使用Idea的小伙伴可能还不知道怎么传入参数：

运行结果（下面还有，没有显示出来）：

这里包含了Buffer类里的3个基础的方法，先简单介绍一下：

allocate()：给Buffer分配大小空间。
flip()：当有channel用了read()方法之后，buffer需要flip()一下，为之后的write()做准备。
clear()：当有channel用了write()方法之后，buffer需要clear()一下，为之后的read()做准备。

那么有人会有疑问，我们每次读完一个buffer里的内容都要让它进行flip吗？
答案是的。这可能看起来十分愚蠢，为什么buffer不自己进行内部指针的维护呢？我想大概是为了buffer实现的过程更加简单，让buffer的运用更加灵活。
下面就让我们以ByteBuffer为例子具体看看flip()和clear()具体是如何工作的。

源码解析

以下的部分是Buffer类源码片段：

package java.nio;

import java.util.Spliterator;

可以看出Buffer类中导入了jdk1.8中的Spliterator，说明Buffer虽然是jdk1.4开始的，但后来肯定重写过。

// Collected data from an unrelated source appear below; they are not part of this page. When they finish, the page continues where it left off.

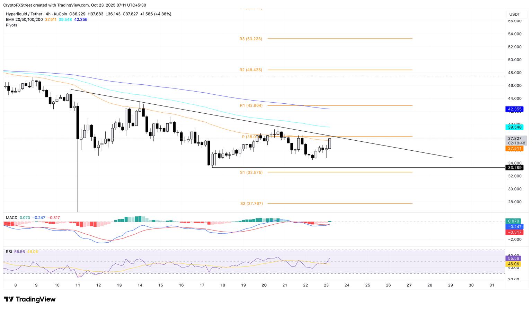
Task: Click the R3 (53.233) pivot label
Action: pyautogui.click(x=251, y=39)
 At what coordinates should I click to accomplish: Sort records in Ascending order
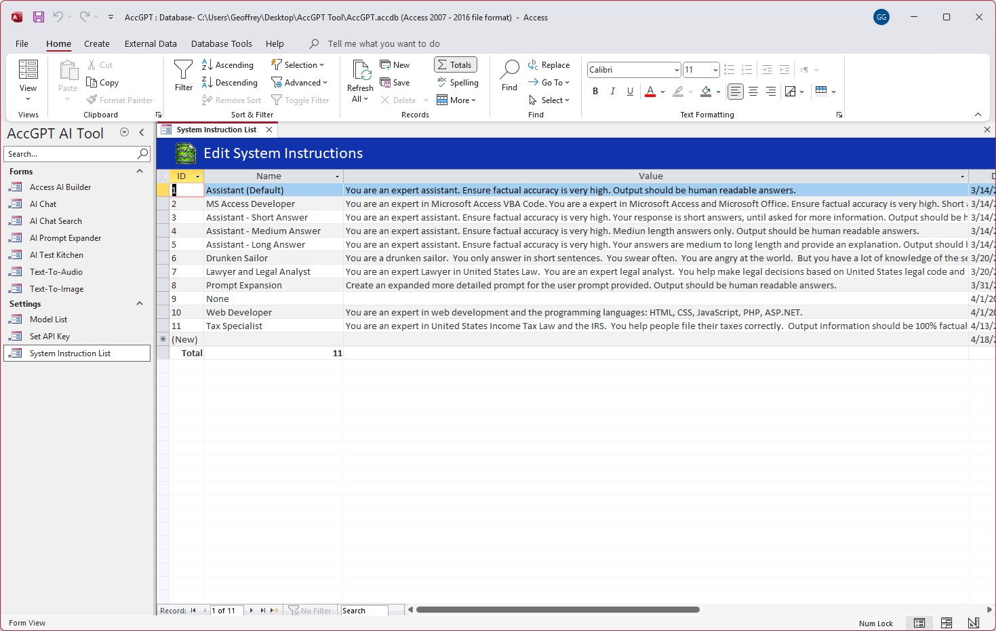pyautogui.click(x=228, y=65)
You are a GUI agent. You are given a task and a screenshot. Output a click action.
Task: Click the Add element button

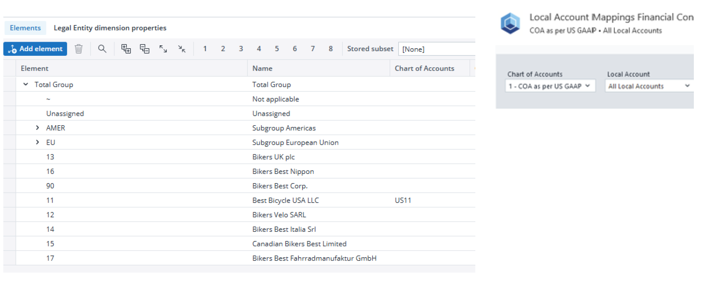(35, 49)
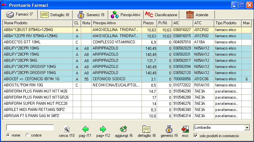Select the ABIOSTIL*POM RIN 10G row
Viewport: 254px width, 142px height.
[x=38, y=85]
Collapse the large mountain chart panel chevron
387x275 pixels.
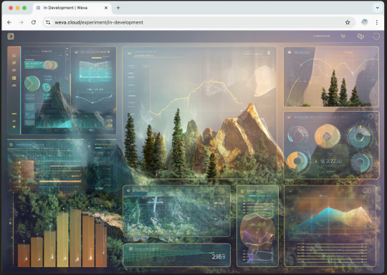(x=129, y=53)
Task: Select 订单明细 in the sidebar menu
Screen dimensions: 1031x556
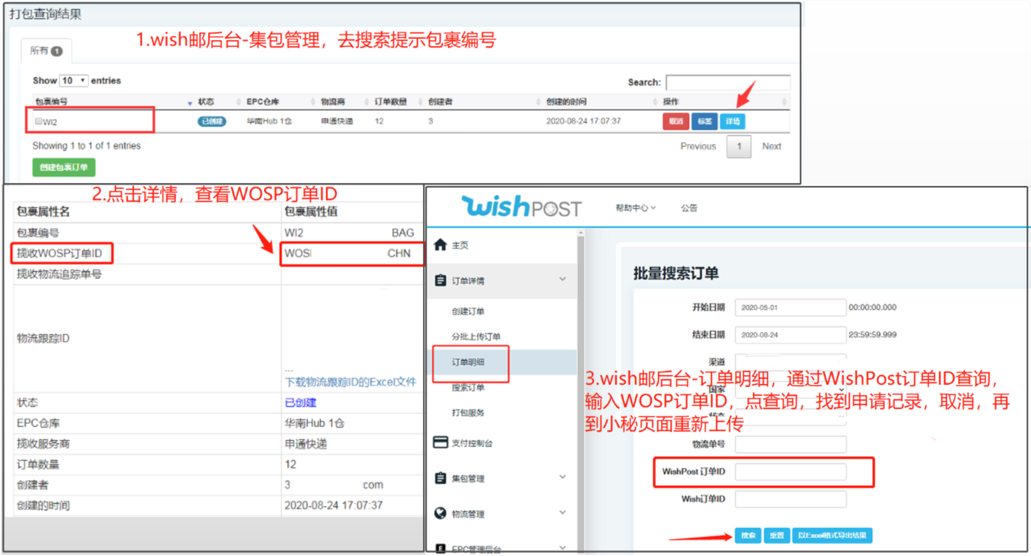Action: coord(468,362)
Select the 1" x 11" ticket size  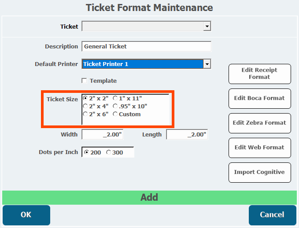click(115, 99)
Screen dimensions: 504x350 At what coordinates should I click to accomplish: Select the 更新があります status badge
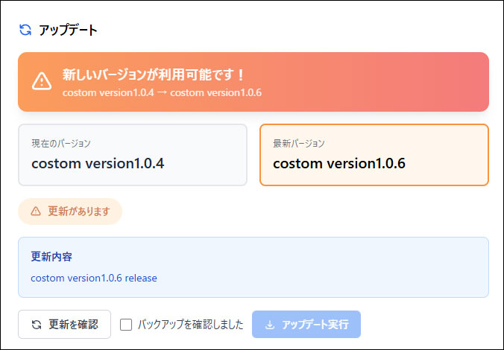point(70,211)
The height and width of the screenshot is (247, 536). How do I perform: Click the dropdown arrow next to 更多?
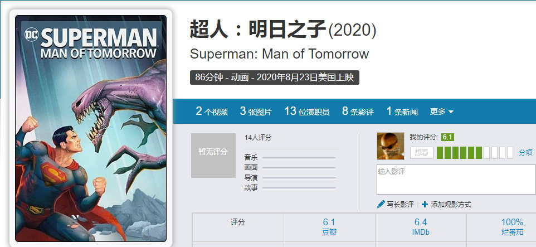pos(451,112)
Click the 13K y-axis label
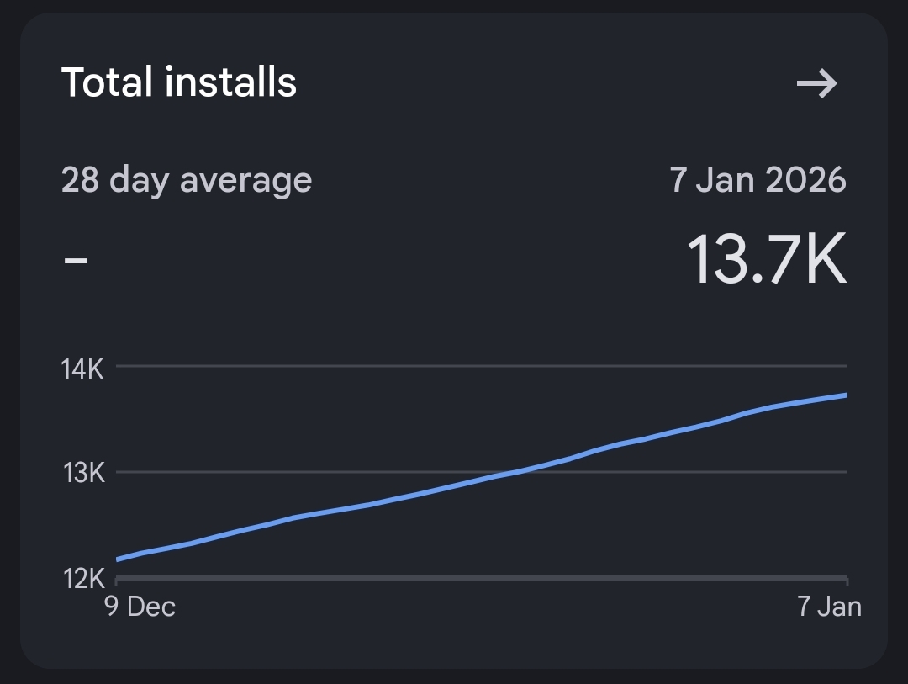Screen dimensions: 908x684 (x=82, y=474)
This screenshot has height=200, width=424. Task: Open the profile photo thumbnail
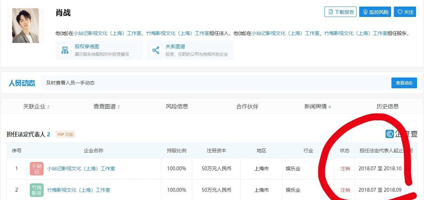pyautogui.click(x=26, y=26)
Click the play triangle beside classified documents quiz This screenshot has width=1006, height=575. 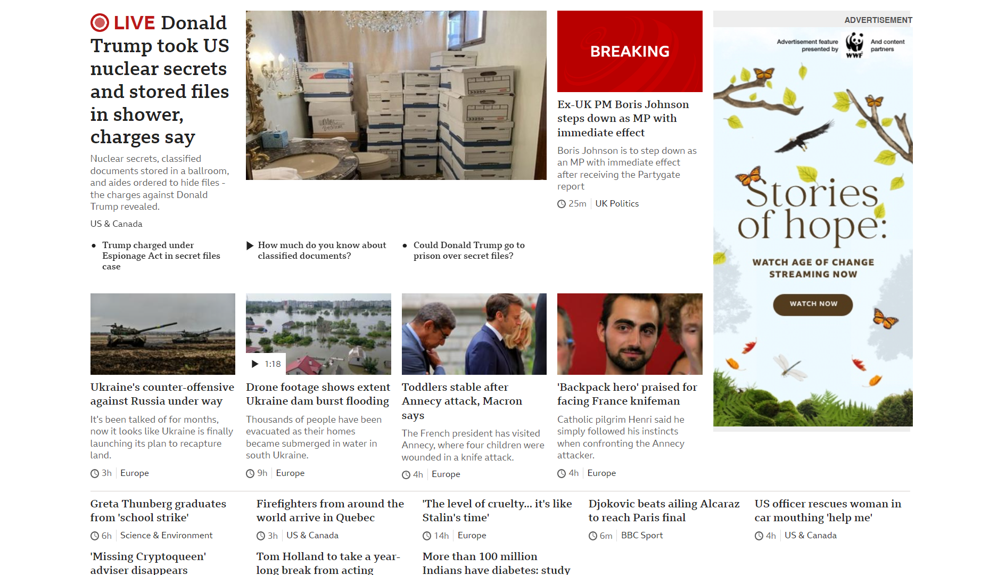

public abstract class Buffer {

    /**
     * The characteristics of Spliterators that traverse and split elements
     * maintained in Buffers.
     */
    static final int SPLITERATOR_CHARACTERISTICS =
        Spliterator.SIZED | Spliterator.SUBSIZED | Spliterator.ORDERED;

    // Invariants: mark <= position <= limit <= capacity
    private int mark = -1;
    private int position = 0;
    private int limit;
    private int capacity;

这里有4个非常重要的属性，而且源码给出了它们之间不可变的关系：

mark <= position <= limit <= capacity

capacity ：容量，Buffer 能容纳的数据元素的最大值。这一容量在 Buffer 创建时被赋值，并且永远不能被修改（没有修改它的方法）。
position ：位置，初始值为 0 。代表的写/读的下一个位置。
- 写模式下，每往 Buffer 中写入一个值，position 就自动加 1 ，代表下一次的写入位置。
- 读模式下，每从 Buffer 中读取一个值，position 就自动加 1 ，代表下一次的读取位置。
limit ：能读/写的上限，方便我们从buffer输出数据的时候，判断是否输出完。
mark ：标记，通过 mark() 方法，记录当前 position ；通过 reset() 方法，恢复 position 为标记。

它们在读/写模式的大小改变如下（可以把这几个属性理解为指针，mark我们先不管，示例中也没用到）：

当我们通过

ByteBuffer buffer = ByteBuffer.allocate(BSIZE);

创建了一个buffer对象后，limit = capacity = BSIZE，position = 0。当然BSIZE这个大小的索引是没有的，这里让limit和capacity指向一个位置是为了让我们便于理解。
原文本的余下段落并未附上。